There’s also the small matter of his pitch usage. This hasn’t been as noticeable to me, though the numbers on Brooks Baseball paint a pretty clear picture. To put it simply, Sale is leaning heavily on his fastball in the early parts of the season, with his slider usage down to 16 percent. That cuts his 2017 rate exactly in half, for what it’s worth. It’s unclear whether this is due for a lack of feel for the pitch or some other reason, but it’s certainly something to watch.
These changes in Sale’s profile have been noticeable to a lot of people, and there are plenty of reasonable theories being thrown out about why this is happening. One is that the coaching staff has emphasized taking it easy early in the year, and that could be why Sale’s not throwing as many hard fastballs. It makes sense, though I’m not entirely convinced it’s coming from the coaching staff. The emphasis on “saving bullets” (or easing into the season or however you want to put it) certainly plays into why Sale hasn’t gone deep into games — he’s thrown only 22 innings in his four starts — but I’m not sure if plays into his stuff. The other pitchers don’t appear to be taking it easy with their pitches early on. It’s entirely possible that this is a Sale-only strategy from the coaching staff, and they’d be justified in it given his recent downturns at the end of seasons, but I don’t think it’s as sure a thing as others are letting on.

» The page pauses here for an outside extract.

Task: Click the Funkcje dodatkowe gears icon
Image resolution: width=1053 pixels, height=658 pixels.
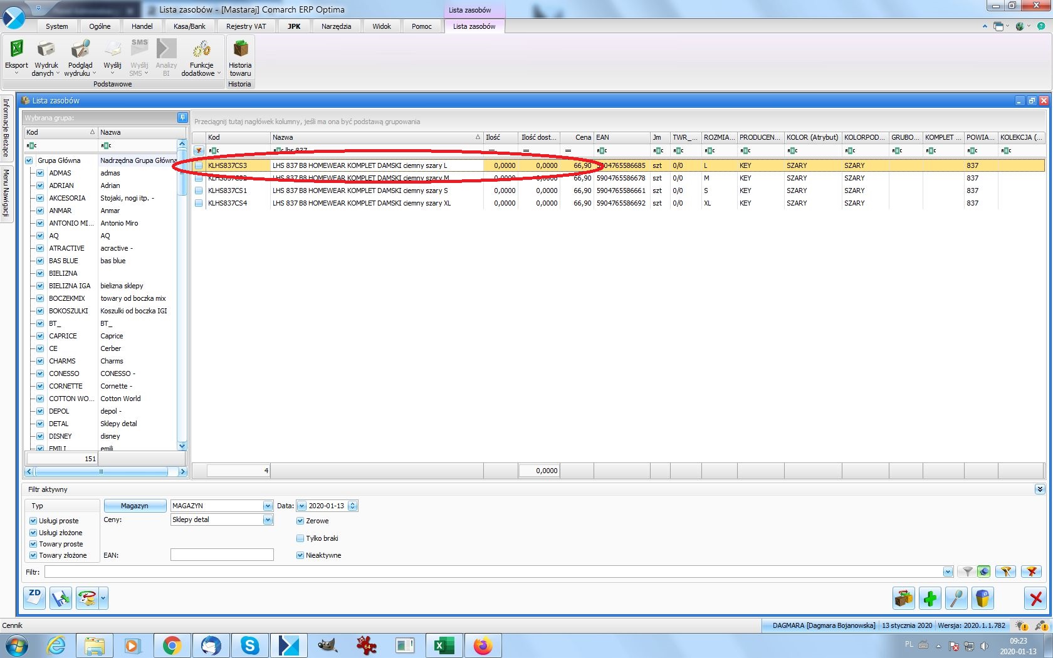Action: [x=201, y=49]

There’s also the theory that this is Sale trying to slow things down at the start of the year. To support this, people have pointed to his spring training quotes about getting too amped up with his new team in 2017. However, most of that strategy seems related to how he was getting ready in spring training, not really having to do with the regular season. Finally, there’s the idea that the early-season cold weather has held him back. That’s probably a fair point, particularly with respect to Sunday’s game against Baltimore, which was brutally cold and not really baseball weather. However, Sale also made two starts in Florida and the issues were similar to how they’ve been in recent starts.
To be clear, none of this is to say that we have to be worried about Sale or anything like that. Ultimately, whatever is happening is working wonderfully as he’s been one of the very best arms in the game yet again. What I am saying is that the theories behind his early-season differences may not be as solid as they may seem at first, and these trends are certainly something to watch moving forward. It wouldn’t shock me at all if Sale flipped a switch at some point in his next few starts and turned into his early-season 2017 self again. If this was all on purpose and him trying to preserve himself, it would be totally reasonable. At the very least, for whatever reason Sale has been this version of himself, we could be getting a glimpse of what the ace could look like as he enters the later stages of his career, and it’s just another reason to hope the Red Sox extend him before he hits the open market. All that said, I wouldn’t hate it if we saw some vintage Sale at some point soon.